The question is not “Are You Toxic?”, the question has become: “How Toxic Are You?”
Urine Heavy Metal analysis, provided at Dr. Emina’s office, is an invaluable tool for the assessment of retention of toxic metals in the body and the status of essential nutrient elements. Toxic metals do not have any useful physiological function, adversely affect virtually every organ system and disrupt the homeostasis of nutrient elements.
Heavy metal toxicity can result in damaged or reduced mental and central nervous function, lower energy levels, and damage to blood composition, lungs, kidneys, liver, and other vital organs.
Long-term exposure may result in slowly progressing physical, muscular, and neurological degenerative processes that mimic Alzheimer’s disease, Parkinson’s disease, muscular dystrophy, and multiple sclerosis.
This test is useful for concerns of:
- Toxic Element Exposure
- Alopecia (Hair Loss)
- Bone Density
- Cardiovascular Disease
- Dermatitis or Poor Wound Healing
- Detoxification Therapy
- Gastrointestinal Symptoms
- Immune Function
- Impaired Glucose Tolerance
- Kidney Function
- Nutritional Deficiencies
- Parkinson’s-like Symptoms
Analysis of the levels of toxic metals in urine after the administration of a chelation agent is an objective way to evaluate the accumulation of toxic metals. Acute metal poisoning is rare.

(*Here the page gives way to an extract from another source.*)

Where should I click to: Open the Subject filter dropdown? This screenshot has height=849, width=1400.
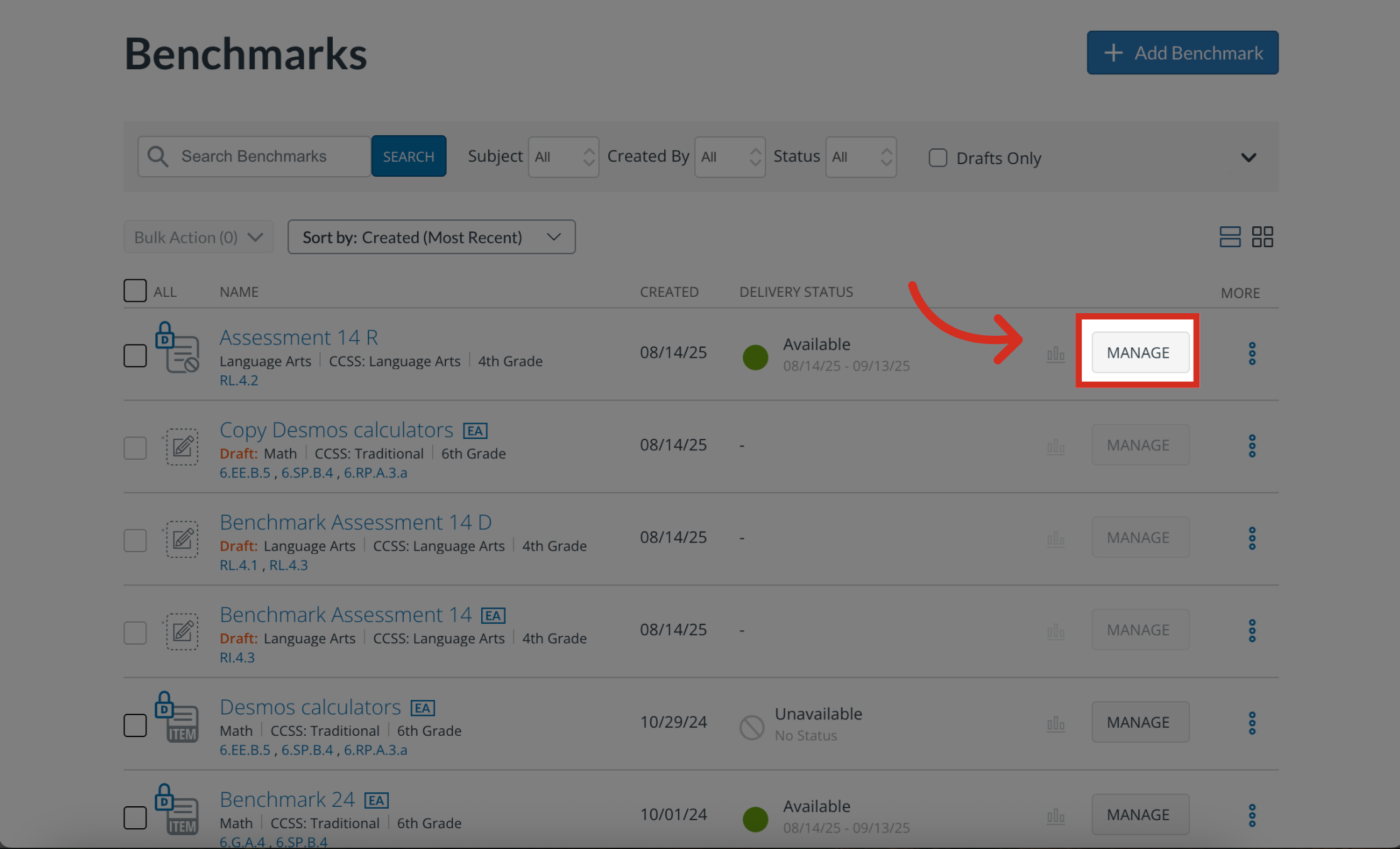(563, 157)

More common, however, is a chronic, low-level exposure to toxic metals that can result in significant retention in the body that can be associated with a vast array of adverse health effects and chronic disease.
One cannot draw valid conclusions about adverse health effects of metals without assessing net retention. For an individual, toxicity occurs when net retention exceeds physiological tolerance. Net retention is determined by the difference between the rates of assimilation and excretion of metals. To evaluate net retention, one compares the levels of metals in urine before and after the administration of a pharmaceutical metal detoxification agent such as EDTA, DMSA or DMPS. Different compounds have different affinities for specific metals, but all function by sequestering “hidden” metals from deep tissue stores and mobilizing the metals to the kidneys for excretion in the urine.

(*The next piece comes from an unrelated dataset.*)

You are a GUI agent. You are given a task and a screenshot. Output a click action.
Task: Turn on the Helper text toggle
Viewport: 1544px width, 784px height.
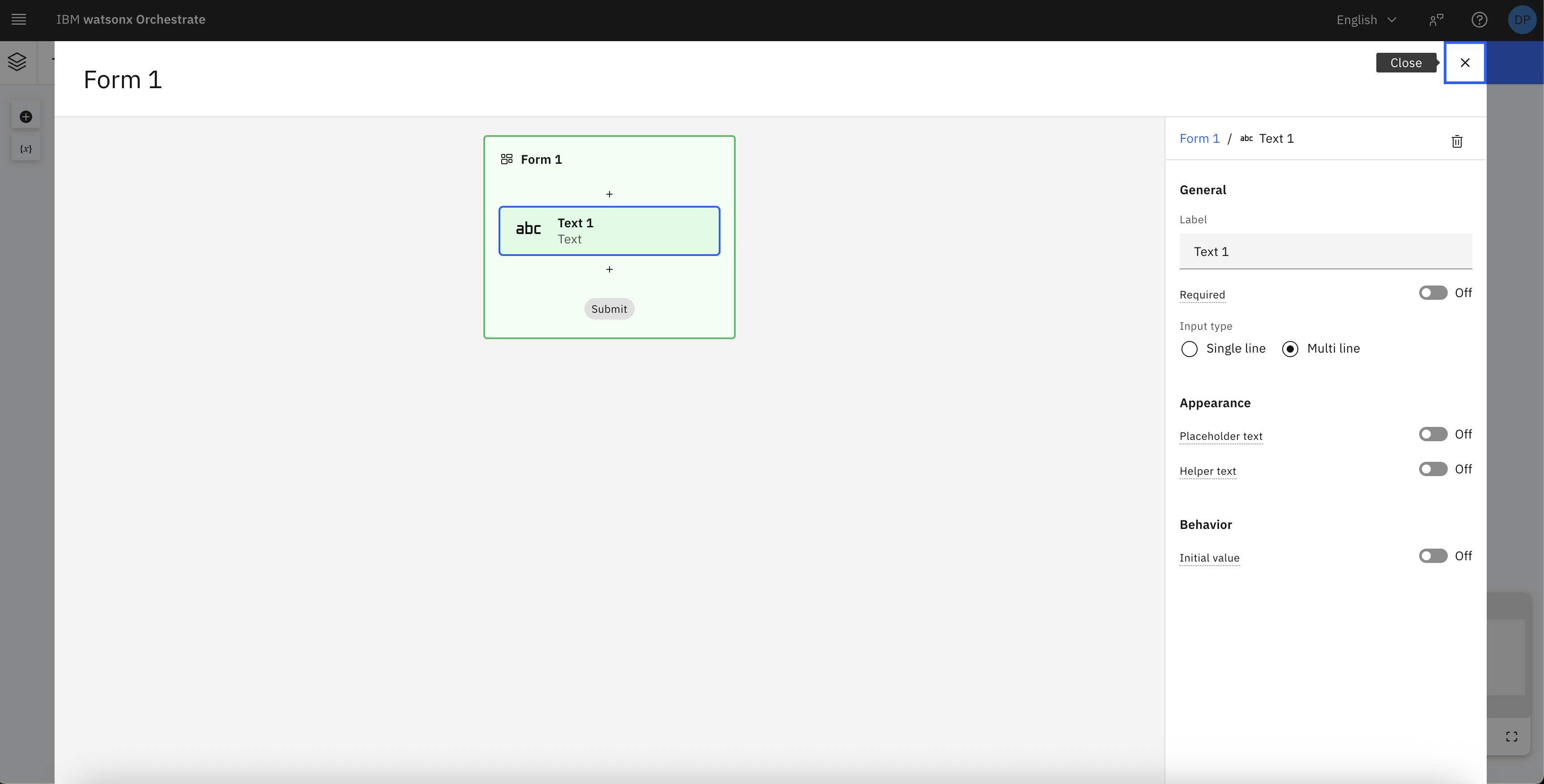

It is important to perform both pre- and post-provocation urinalysis to permit distinction between ongoing exposures to metals (pre-) and net bodily retention. The pre-provocation urine collection can also be utilized to assess the rate of creatinine clearance if a serum specimen is also submitted.
Many clinicians also request the analysis of essential elements in urine specimens to evaluate nutritional status and the efficacy of mineral supplementation during metal detoxification therapy. Metal detoxification agents can significantly increase the excretion of specific nutrient elements such as zinc, copper, manganese and molybdenum.